Para que a paróquia renove sua tarefa de transmissão da fé e de iniciação à vida no Espírito, é preciso que, dentro das nossas comunidades, seja criado o espaço para uma autêntica experiência espiritual, redescoberta na sua originalidade e radicalidade. É urgente identificar qual é aquele fogo interior que parece tanto faltar a nós, filhos deste tempo.

 

Não criemos ilusões: sem esse caminho espiritual, de muito pouco serviriam os instrumentos externos da comunhão (organismos de participação). Eles se tornariam aparatos sem alma, máscaras de comunhão mais do que suas formas de expressão e de crescimento.

 

Notas:

 

1. Cf. C. M. Martini, “L’evangelizzazione nella Parola di Dio, in Ecumenismo ed evangelizzazione”, Anais da XII Sessão Ecumênica da SAE, Nápoles, 28 de julho a 5 de agosto de 1974, Roma: AVE, 1975, p. 23.

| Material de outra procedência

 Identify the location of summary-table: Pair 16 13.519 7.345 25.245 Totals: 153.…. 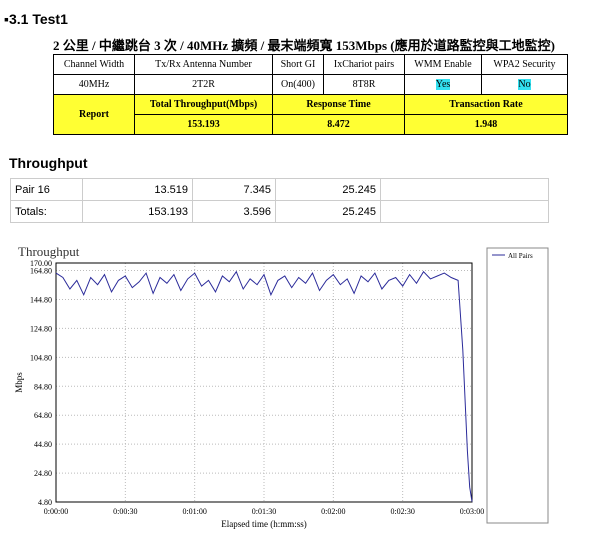
(280, 200).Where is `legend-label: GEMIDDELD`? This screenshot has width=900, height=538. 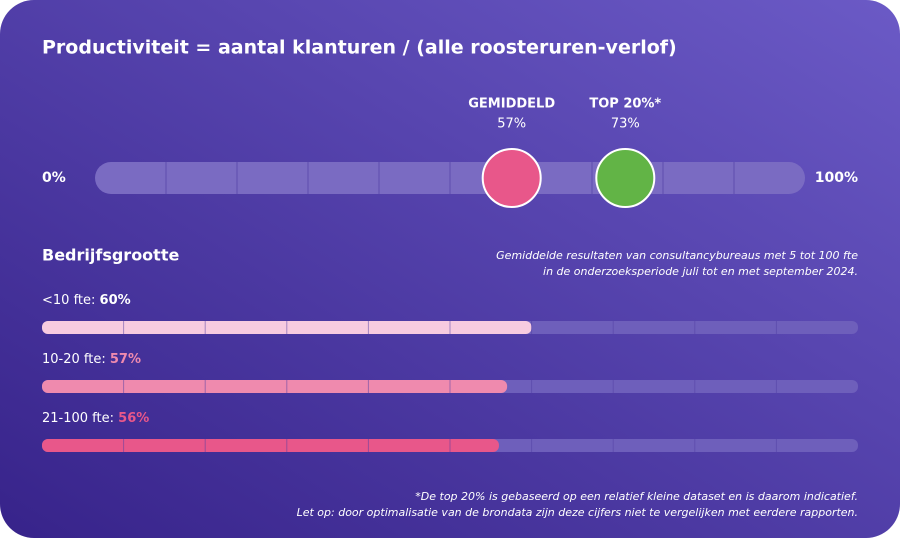 legend-label: GEMIDDELD is located at coordinates (512, 104).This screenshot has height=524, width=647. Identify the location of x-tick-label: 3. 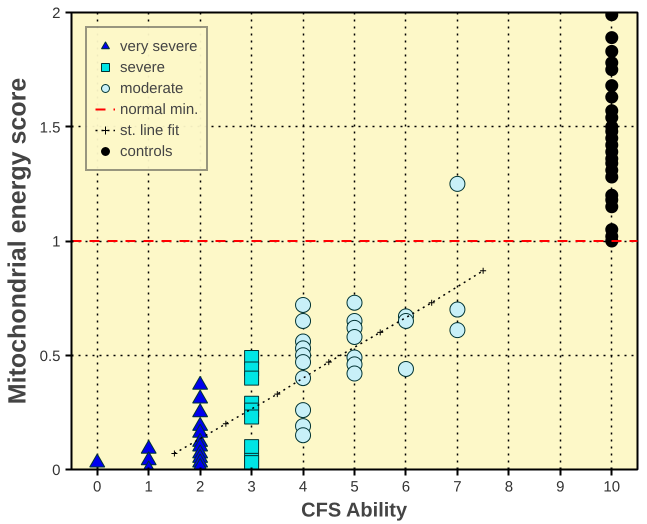
(252, 487).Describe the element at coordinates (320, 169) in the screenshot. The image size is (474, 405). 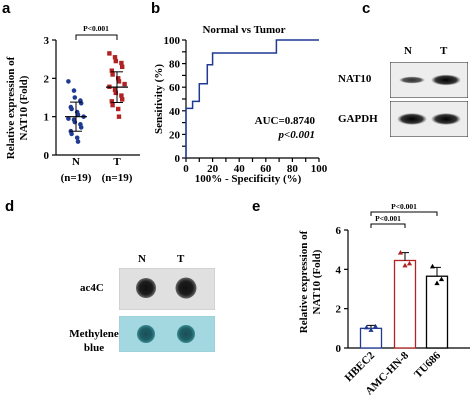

2. O teólogo Giancarlo Collet defende que o termo “evangelização” se difundiu originalmente no ambiente protestante, e que “presumivelmente o primeiro a usá-lo foi o missionário e missiólogo escocês Alexander Duff em 1854, por ocasião de um congresso realizado em Nova Iorque”: cf. Collet G., “…Fino agli estremi confini della terra. Questioni fondamentali di teologia della missione”, Bréscia: Queriniana, 2004, p. 274.

3. Ibid., p. 25.

4. Cf. Concílio Ecumênico Vaticano II, decr. Ad gentes, 7 de dezembro de 1965, em Enchiridion Vaticanum 1/1087-1242, n. 35; Concílio Ecumênico Vaticano II, decr. Apostolicam actuositatem, 18 de novembro de 1965, in Enchiridion Vaticanum 1/912-1041, n. 6.

5. Cf. C. Theobald, “Urgenze pastorali. Per una pedagogia della riforma”, Bolonha: Dehoniane, 2019.

6. C. Theobald, “Mistica della fraternità. Lo stile nuovo della Chiesa e della teologia nei documenti programmatici del pontificato”, in Regno-att, 2 de setembro de 2015, p. 587.